После Обре в вагоне стали завтракать. Было без четверти двенадцать. А когда прочли «Angelus» и трижды повторили молитвы святой деве, Пьер вынул из чемодана Мари маленькую голубую книжку с наивным изображением лурдской богоматери на обложке. Сестра Гиацинта хлопнула в ладоши — и все стихло. Священник начал читать своим красивым, проникновенным голосом; внимание всех пробудилось, эти взрослые дети увлеклись чудесной сказкой. Повествование шло о жизни Бернадетты в Невере и о ее смерти. Но как и в первые два раза, Пьер быстро перестал заглядывать в текст, передавая прелестные рассказы по памяти; и для него самого раскрывалась подлинно человечная и бесконечно грустная история Бернадетты, которой никто не знал и которая глубоко потрясла его.
Восьмого июля тысяча восемьсот шестьдесят шестого года Бернадетта покинула Лурд. Она отправилась в Невер, чтобы постричься в монастыре Сен-Жильдара; там жили сестры, обслуживавшие убежище, где она научилась читать и где провела восемь лет жизни. Ей было тогда двадцать два года, прошло восемь лет с тех пор, как ей явилась святая дева. Бернадетта со слезами прощалась с Гротом, Базиликой, с любимым городом. Но она не могла больше там жить, ее преследовали людское любопытство, посещения, почести, поклонение. Слабое ее здоровье резко пошатнулось. Врожденная застенчивость и скромность, любовь к тишине пробудили в ней страстное желание скрыться в безвестной глуши от громкой славы избранницы, которой люди не давали покоя; она мечтала о простой, спокойной жизни, проводимой в молитве и в будничных трудах. Ее отъезд был, таким образом, облегчением как для нее, так и для преподобных отцов Грота: она стесняла их своим присутствием и тяжелой болезнью.
Монастырь Сен-Жильдара в Невере показался Бернадетте раем. В нем было много воздуха, солнца, большие комнаты, огромный сад с красивыми деревьями. Но и там, в отдаленной пустыне, она не обрела покоя, полного забвения мирских сует. Прошло не больше трех недель, как она приняла постриг, под именем Мари-Бернар, и снова толпы потекли к ней. Ее преследовали даже в монастыре, желая воспользоваться милостями святой ее особы. Ах, видеть ее, прикоснуться к ней, созерцать ее, в надежде, что это принесет счастье, незаметно потереть об ее платье какую-нибудь медаль! Верующие, в своей легковерной страсти к фетишу, совсем затравили это несчастное существо, в котором они видели господа бога; каждый хотел унести свою долю надежды, чудесной иллюзии.
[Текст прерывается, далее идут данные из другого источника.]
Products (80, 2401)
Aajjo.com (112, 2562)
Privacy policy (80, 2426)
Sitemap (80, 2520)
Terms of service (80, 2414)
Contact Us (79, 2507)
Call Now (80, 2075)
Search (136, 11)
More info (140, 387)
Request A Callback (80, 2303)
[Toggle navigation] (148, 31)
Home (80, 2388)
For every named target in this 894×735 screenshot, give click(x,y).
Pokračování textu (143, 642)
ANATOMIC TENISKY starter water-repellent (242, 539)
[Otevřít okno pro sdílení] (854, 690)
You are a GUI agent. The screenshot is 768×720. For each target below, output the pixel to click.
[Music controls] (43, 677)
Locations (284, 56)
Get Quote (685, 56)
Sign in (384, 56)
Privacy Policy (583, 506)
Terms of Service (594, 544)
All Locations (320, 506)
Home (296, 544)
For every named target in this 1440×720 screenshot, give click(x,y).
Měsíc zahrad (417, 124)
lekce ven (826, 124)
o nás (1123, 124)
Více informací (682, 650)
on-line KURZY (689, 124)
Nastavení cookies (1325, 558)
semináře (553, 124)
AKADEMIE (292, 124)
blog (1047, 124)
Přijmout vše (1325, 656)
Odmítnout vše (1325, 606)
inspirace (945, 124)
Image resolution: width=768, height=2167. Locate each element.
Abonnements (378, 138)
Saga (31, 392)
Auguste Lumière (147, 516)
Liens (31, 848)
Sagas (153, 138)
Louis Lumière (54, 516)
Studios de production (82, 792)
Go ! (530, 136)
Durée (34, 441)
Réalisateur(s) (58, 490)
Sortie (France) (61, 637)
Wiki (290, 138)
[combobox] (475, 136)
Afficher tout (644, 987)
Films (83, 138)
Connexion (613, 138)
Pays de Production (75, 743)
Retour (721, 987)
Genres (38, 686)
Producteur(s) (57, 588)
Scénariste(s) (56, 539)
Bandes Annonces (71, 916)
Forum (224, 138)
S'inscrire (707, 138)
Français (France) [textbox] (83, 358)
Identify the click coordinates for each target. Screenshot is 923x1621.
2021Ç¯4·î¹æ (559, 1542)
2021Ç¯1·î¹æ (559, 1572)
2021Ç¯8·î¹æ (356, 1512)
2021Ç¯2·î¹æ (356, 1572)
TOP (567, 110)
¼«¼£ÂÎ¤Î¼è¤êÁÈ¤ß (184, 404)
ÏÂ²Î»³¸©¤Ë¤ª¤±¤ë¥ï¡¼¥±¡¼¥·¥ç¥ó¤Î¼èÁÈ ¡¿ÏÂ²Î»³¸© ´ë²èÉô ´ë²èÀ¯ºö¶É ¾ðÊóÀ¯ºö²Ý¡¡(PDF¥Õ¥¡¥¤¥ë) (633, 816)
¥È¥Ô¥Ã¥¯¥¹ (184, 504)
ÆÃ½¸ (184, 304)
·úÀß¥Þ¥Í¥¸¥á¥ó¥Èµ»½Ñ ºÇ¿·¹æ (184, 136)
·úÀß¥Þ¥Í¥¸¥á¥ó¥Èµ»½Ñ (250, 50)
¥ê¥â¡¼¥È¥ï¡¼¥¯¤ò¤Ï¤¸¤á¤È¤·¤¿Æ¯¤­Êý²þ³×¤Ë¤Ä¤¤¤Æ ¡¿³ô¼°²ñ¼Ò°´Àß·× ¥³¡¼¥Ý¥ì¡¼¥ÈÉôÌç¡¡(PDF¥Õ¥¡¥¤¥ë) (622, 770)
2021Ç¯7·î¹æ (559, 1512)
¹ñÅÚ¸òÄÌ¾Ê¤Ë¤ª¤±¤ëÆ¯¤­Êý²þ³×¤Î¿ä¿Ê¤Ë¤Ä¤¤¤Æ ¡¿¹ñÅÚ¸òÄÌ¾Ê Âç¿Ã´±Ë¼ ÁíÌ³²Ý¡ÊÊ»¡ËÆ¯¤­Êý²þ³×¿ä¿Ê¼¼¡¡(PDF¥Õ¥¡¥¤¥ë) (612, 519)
Бернадетта плакала от усталости, от раздражения, повторяя: «Чего они меня так мучают? Чем я лучше других?» В конце концов ей стало в самом деле горько быть «занятным зверем», как она сама себя называла с печальной страдальческой улыбкой. Она защищалась, как могла, отказывалась видеть кого бы то ни было. Ее по-прежнему, а при некоторых обстоятельствах даже чересчур оберегали, показывая только тем посетителям, которым разрешал ее видеть епископ. Ворота монастыря оставались закрыты, и одни только духовные лица позволяли себе нарушать запрет. Но и этого было слишком много для девушки, жаждавшей полного уединения; часто она упрямилась, не желая принимать священников, заранее утомляясь от повторения все той же истории и тех же ответов на те же вопросы. Они оскорбляли в ее лице святую деву. Но по временам ей приходилось уступать, его преосвященство самолично приводил к ней высокопоставленных особ, прелатов; тогда она выходила с серьезным лицом, вежливо, но кратко отвечала на вопросы и была рада, когда ее оставляли в покое. Ни одно существо не тяготилось так своим великим призванием. Как-то на вопрос, не возгордилась ли она оттого, что епископ постоянно посещает ее, девушка ответила: «Его преосвященство вовсе не посещает меня, а показывает посетителям». Князья церкви, известные воинствующие католики, хотели ее видеть, умилялись, рыдали; а Бернадетта, в ужасе оттого, что стала предметом зрелищ, раздосадованная в своей душевной простоте посетителями, уходила от них, ничего не понимая, усталая и печальная.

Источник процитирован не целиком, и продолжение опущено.